Liebe Leserinnen und Leser!
Stellen Sie sich vor, Sie sind krank und brauchen dringend ein Medikament. Doch Sie bekommen keinen Termin, denn die Sprechstundenhilfe sagt: „Tut mir leid, aber Sie sind zu krank. Der Doktor verschreibt keine Medikamente mehr, er berät nur noch gesunde Patienten bei der Auswahl ihrer Nahrungsergänzungsmittel.“ Wäre das nicht absurd? Nicht die Gesunden brauchen doch den Arzt, sondern die Kranken!
Das ist es, was Jesus im Evangelium zu den Pharisäern sagt. Die wundern sich nämlich darüber, dass er mit „Zöllnern und Sündern“ Mahl hält. Aber zu denen ist Jesus gesandt: er will die Sünder rufen, nicht die Gerechten.
Die Pharisäer würden sich selber wohl als gerecht bezeichnen – aber sind sie es? Und was ist mit uns? Teilen wir nicht auch oft genug die Menschen in die Gerechten und die Sünder ein? Natürlich wissen wir, dass wir alle in Jesus erlöst sind – und trotzdem immer wieder sündigen. Jede/r von uns ist also sowohl gerecht als auch sündig. Hätte Jesus also mit uns Mahl gehalten? Ich denke ja! Er kehrt bei jedem ein, der ihn aufnimmt.
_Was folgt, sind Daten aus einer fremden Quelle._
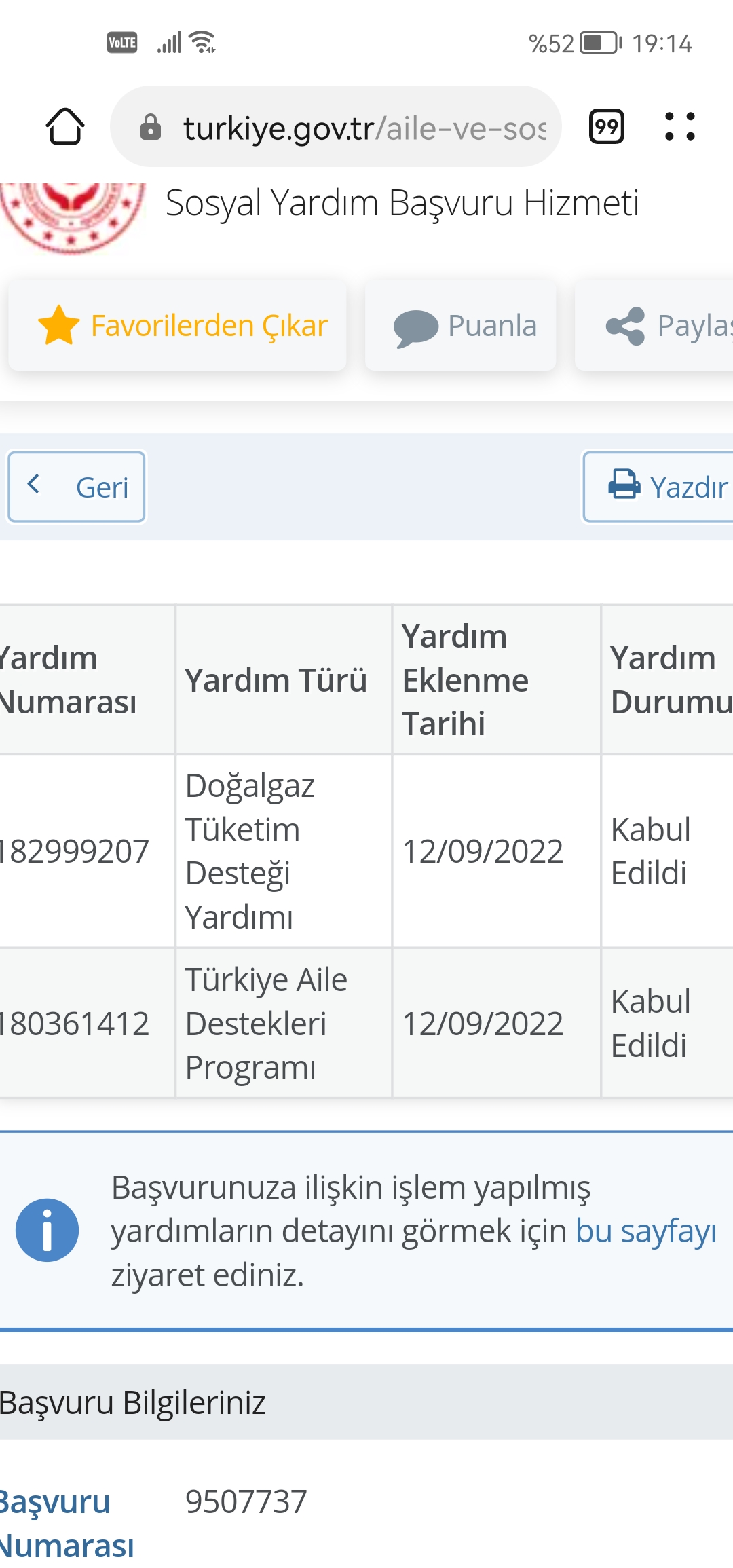Tap the Başvuru Bilgileriniz section header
Unsere Kirche sieht das anders. Sie weiß genau, wer zu sündig ist, bzw. “in Sünde lebt“ und daher nicht mit Jesus Mahl halten kann. Die Pharisäer haben wenigstens verwundert gefragt, doch unsere Kirche ist sich ganz sicher. So sicher, dass sie es tatsächlich verbindlich vorschreibt, wer Jesus in der Eucharistie empfangen darf und wer nicht. Wie die Sprechstundenhilfe, die am Tresen sortiert: „Tut mir leid, aber Sie sind zu krank. Werden Sie erstmal gesund, vorher kann ich sie leider nicht zum Doktor durchlassen!“ Ist das nicht absurd?